英語の適切な発音 / 母音 [A] [E] [I] [O] [U] [Y]
母音について
母音とは
母音とは舌や歯や唇で声の通り道を遮らない音。
舌や歯を動かしたり唇を閉じたりせずに、唇の形を変えるだけで発する音である。
母音はすべて有声音なので声を出す。母音で息だけの音というものはない。
短母音と長母音
母音の発音には、短母音(short vowel)と長母音(long vowel)がある。
二重母音(diphthong)も、英語圏では一般的に長母音(long vowel)と呼ばれている。
子音にも母音にもなる半母音
半母音とは、母音に近いが子音的な性質を持つ発音。WとYがある。
便宜上このサイトではWを子音に属させたが、Yはここ母音のページで説明する。
子音[j] --- 日本語ヤ行の子音Yとほぼ同じ
短母音[i][ĭ] --- Iの短母音(Short I sound)と同じ
長母音[ai][ī] --- Iの長母音(Long I sound)と同じ
発音記号
英和辞典の発音記号はIPA (International Phonetic Alphabet / 国際音声記号) によるもの。
英和辞典にこの記号が載っているからといって英語特有のものというわけではない。
これは国際的な発音記号で、どの言語の発音もこの記号で表記される。
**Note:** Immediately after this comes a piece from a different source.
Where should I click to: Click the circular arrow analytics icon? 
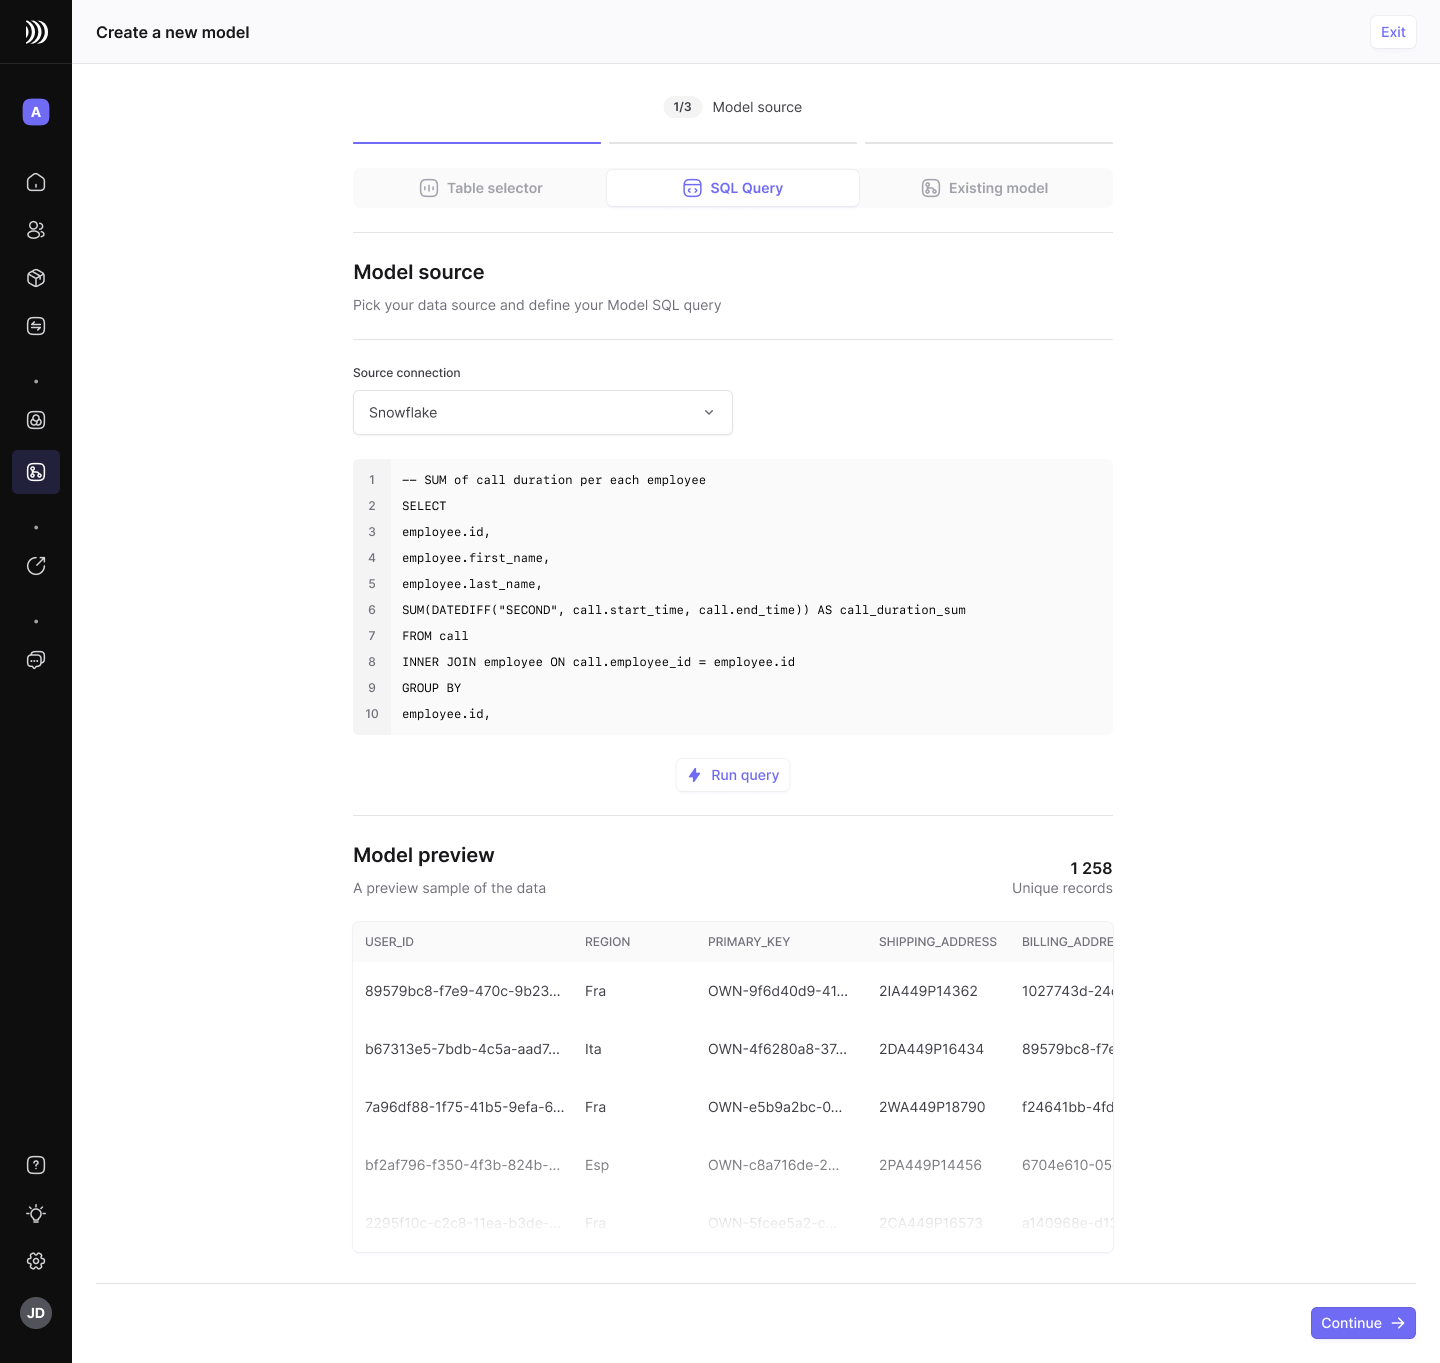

当然、日本語もである。
一般的な日本人が日本語発音をこの記号で覚えているわけではないように、英語圏の人も言語学者でもない限り英語の発音記号を知っているわけではない。
ここでは、アメリカで発音を教える際に使われる伝統的な発音表記(US dictionary transcription)も載せる。
フォニクス(Phonics)
スペリングと発音の規則性に基づいて読み方を学ぶ方法をフォニクス(Phonics)と呼ぶ。
日本の子供たちが学校で漢字の読み方を学ぶように、英語圏の子供たちも学校で単語の読み方をフォニクスで学ぶ。
同じスペリングで複数の発音や例外的な発音もあり、英語の読み方に絶対的な規則性はないが、フォニクスを知っていると発音の判断ができる。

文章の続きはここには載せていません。